What the task requires:
Take the entries below and give them back exactly. Leave out nothing.

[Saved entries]
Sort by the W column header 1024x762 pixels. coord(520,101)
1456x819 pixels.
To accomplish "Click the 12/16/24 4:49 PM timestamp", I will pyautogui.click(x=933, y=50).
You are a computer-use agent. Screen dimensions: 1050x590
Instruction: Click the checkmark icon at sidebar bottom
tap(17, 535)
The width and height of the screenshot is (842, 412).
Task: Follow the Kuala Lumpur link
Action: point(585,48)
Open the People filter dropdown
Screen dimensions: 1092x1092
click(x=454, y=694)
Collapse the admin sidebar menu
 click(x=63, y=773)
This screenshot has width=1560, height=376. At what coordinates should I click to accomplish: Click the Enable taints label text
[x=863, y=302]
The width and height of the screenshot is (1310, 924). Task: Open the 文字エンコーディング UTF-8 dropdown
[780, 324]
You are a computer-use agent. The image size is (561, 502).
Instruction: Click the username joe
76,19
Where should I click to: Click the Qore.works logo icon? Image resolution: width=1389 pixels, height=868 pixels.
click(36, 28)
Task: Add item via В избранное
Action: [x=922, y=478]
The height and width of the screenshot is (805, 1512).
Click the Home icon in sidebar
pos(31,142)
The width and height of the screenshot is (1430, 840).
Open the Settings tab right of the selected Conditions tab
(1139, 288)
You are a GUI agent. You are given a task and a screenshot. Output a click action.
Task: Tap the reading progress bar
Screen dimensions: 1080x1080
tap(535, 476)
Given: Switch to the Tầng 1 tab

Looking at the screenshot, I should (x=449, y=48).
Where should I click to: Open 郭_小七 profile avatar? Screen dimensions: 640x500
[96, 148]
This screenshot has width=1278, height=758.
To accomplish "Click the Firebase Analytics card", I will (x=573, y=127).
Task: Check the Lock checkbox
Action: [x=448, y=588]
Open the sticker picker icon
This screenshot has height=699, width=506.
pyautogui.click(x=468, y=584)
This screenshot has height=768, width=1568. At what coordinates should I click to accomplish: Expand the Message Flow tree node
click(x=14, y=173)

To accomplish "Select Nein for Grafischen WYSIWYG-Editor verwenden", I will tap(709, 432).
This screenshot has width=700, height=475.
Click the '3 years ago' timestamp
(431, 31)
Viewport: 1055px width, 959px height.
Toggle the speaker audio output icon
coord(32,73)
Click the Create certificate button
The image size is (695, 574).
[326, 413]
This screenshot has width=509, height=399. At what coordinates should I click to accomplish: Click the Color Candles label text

Task answer:
Sort by the W column header 1024x762 pixels. coord(520,101)
1456x819 pixels.
To accomplish "Click the 12/16/24 4:49 PM timestamp", I will pyautogui.click(x=933, y=50).
You are a computer-use agent. Screen dimensions: 1050x590
Instruction: Click the checkmark icon at sidebar bottom
tap(17, 535)
The width and height of the screenshot is (842, 412).
Task: Follow the Kuala Lumpur link
Action: point(585,48)
Open the People filter dropdown
Screen dimensions: 1092x1092
click(x=454, y=694)
Collapse the admin sidebar menu
 click(x=63, y=773)
This screenshot has width=1560, height=376. At what coordinates should I click to accomplish: Click the Enable taints label text
[x=863, y=302]
The width and height of the screenshot is (1310, 924). Task: Open the 文字エンコーディング UTF-8 dropdown
[780, 324]
You are a computer-use agent. The image size is (561, 502).
Instruction: Click the username joe
76,19
Where should I click to: Click the Qore.works logo icon? Image resolution: width=1389 pixels, height=868 pixels.
click(36, 28)
Task: Add item via В избранное
Action: [x=922, y=478]
The height and width of the screenshot is (805, 1512).
Click the Home icon in sidebar
pos(31,142)
The width and height of the screenshot is (1430, 840).
Open the Settings tab right of the selected Conditions tab
(1139, 288)
You are a GUI agent. You are given a task and a screenshot. Output a click action.
Task: Tap the reading progress bar
Screen dimensions: 1080x1080
tap(535, 476)
Given: Switch to the Tầng 1 tab

Looking at the screenshot, I should (x=449, y=48).
Where should I click to: Open 郭_小七 profile avatar? Screen dimensions: 640x500
[96, 148]
This screenshot has width=1278, height=758.
To accomplish "Click the Firebase Analytics card", I will (x=573, y=127).
Task: Check the Lock checkbox
Action: [x=448, y=588]
Open the sticker picker icon
This screenshot has height=699, width=506.
pyautogui.click(x=468, y=584)
This screenshot has height=768, width=1568. At what coordinates should I click to accomplish: Expand the Message Flow tree node
click(x=14, y=173)

To accomplish "Select Nein for Grafischen WYSIWYG-Editor verwenden", I will tap(709, 432).
This screenshot has width=700, height=475.
Click the '3 years ago' timestamp
(431, 31)
Viewport: 1055px width, 959px height.
Toggle the speaker audio output icon
coord(32,73)
Click the Create certificate button
The image size is (695, 574).
[326, 413]
This screenshot has width=509, height=399. At what coordinates should I click to accomplish: Click the Color Candles label text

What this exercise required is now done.